Cumhurbaşkanı Tayyip Erdoğan’ın talimatıyla yurt dışındaki Gülen okullarına karşı iktidar olanaklarıyla alternatif yaratmak için kurulan ve “paralel” Milli Eğitim Bakanlığı gibi çalışacak yetkilerle donatılan Maarif Vakfı ayrıcalığa doymuyor. Yandaş isimlerden oluşan vakfın mütevelli heyeti üyelerine “huzur hakkı” adı altında yapılan ödeme ‘sır’ gibi saklanırken, OHAL kapsamında çıkarılan KHK ile 1 Temmuz’dan itibaren etüt merkezlerinin kapatılması da vakfa yarayacak.

Özel bir yasa ile kuruluşu tartışmalara yol açan ve beş aydır faaliyette olan Maarif Vakfı, aralarında Somali, Gine ve Nijer’in de bulunduğu Afrika ülkelerinde Gülen’le bağlantılı olduğu belirtilen okulları devralmak ve yeni okullar açmak üzere çalışmalarını sürdürüyor. Vakıf, Suriye Cerablus’ta da 3 okul açtı.

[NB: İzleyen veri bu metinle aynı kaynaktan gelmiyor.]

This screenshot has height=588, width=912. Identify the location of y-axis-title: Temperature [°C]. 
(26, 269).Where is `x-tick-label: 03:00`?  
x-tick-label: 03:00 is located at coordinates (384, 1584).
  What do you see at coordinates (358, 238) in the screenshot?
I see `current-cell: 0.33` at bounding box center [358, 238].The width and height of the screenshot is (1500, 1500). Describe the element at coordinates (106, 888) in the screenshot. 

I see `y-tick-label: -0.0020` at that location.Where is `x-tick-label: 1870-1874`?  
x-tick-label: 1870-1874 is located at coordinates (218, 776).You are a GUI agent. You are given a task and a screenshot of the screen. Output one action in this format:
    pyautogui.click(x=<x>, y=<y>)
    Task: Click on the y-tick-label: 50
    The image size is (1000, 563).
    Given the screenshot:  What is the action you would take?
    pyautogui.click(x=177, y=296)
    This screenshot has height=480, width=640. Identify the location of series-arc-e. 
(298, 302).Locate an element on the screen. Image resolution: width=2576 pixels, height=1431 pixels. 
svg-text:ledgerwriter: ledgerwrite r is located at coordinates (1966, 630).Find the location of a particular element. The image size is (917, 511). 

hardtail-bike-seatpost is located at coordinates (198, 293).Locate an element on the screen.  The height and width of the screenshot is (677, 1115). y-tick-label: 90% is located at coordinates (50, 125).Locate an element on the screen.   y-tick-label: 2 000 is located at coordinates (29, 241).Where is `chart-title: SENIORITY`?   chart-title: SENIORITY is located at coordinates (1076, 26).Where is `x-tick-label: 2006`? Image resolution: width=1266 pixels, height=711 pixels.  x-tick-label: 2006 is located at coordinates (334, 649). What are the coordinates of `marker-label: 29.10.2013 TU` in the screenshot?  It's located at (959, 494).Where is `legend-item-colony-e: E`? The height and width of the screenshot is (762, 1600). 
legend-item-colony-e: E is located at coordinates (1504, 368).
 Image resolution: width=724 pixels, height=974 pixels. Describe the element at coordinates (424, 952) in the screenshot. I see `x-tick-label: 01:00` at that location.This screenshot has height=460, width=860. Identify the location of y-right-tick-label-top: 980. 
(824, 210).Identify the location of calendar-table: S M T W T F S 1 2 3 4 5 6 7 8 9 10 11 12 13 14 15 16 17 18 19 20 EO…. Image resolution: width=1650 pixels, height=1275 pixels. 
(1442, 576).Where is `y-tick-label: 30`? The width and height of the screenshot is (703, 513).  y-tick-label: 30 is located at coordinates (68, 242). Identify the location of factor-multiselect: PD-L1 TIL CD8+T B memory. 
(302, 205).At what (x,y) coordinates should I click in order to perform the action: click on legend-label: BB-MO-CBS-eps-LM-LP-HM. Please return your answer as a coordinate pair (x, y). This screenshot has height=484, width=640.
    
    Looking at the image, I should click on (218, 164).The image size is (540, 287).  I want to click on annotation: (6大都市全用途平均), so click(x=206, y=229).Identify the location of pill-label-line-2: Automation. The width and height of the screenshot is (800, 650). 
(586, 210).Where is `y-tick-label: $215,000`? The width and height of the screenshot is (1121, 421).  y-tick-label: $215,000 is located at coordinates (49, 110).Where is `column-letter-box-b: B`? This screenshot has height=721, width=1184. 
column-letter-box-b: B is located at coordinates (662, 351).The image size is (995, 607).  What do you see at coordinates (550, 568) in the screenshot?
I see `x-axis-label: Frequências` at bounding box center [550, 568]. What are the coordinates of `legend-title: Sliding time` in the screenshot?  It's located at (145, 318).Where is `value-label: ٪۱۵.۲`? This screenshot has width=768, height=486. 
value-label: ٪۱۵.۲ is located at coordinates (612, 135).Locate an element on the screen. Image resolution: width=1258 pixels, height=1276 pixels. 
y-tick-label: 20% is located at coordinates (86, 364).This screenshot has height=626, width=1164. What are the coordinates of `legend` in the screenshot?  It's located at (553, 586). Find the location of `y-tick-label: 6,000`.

Diplomatik pasaportlu vakıf üyeleri
“Paralel bakanlık” olarak nitelenen vakfın 12 kişilik mütevelli heyeti, 4’ü cumhurbaşkanı, 3’ü başbakan ve diğerleri ilgili bakanlıklar tarafından atanan isimlerden oluşuyor. Aralarında “ilk türbanlı bakan” olan eski Aile ve Sosyal Politikalar Bakanı Ayşe Gürcan’ın da bulunduğu vakfın mütevelli heyetine “huzur hakkı” olarak yapılan ödemeler sır gibi saklanıyor. Bu konuda verilen soru önergelerine ve bilgi edinme kapsamında yöneltilen sorulara “Bakan’ın takdirinde” denilerek yanıt verilmiyor.

OHAL fırsatçılığı
Yasa ile kurs, etüt ve kültür merkezi kurma yetkisi verilen vakfın bu alana da el atabilmesi için OHAL kapsamında çıkarılan 687 sayılı KHK ile etüt merkezlerinin 1 Temmuz 2017’den itibaren kapatılmasına karar verildi.

Vakfa bir başka OHAL kararnamesiyle daha ayrıcalık tanındı. 676 sayılı KHK ile vakfın faaliyetlerinin yürütülmesi için kamu kurumlarından personel görevlendirilmesi öngörüldü. Görevlendirilen personel izinli sayılacak ve yurt dışı görevinde de “yurtdışı aylığı” alacak.

Barınmayı da sağlayacak
Yurtdışına dil öğrenimi ve eğitim için giden gençler için, vakıf olanaklarıyla “maarif evleri” adı altında konaklama yerleri de açılması gündemde.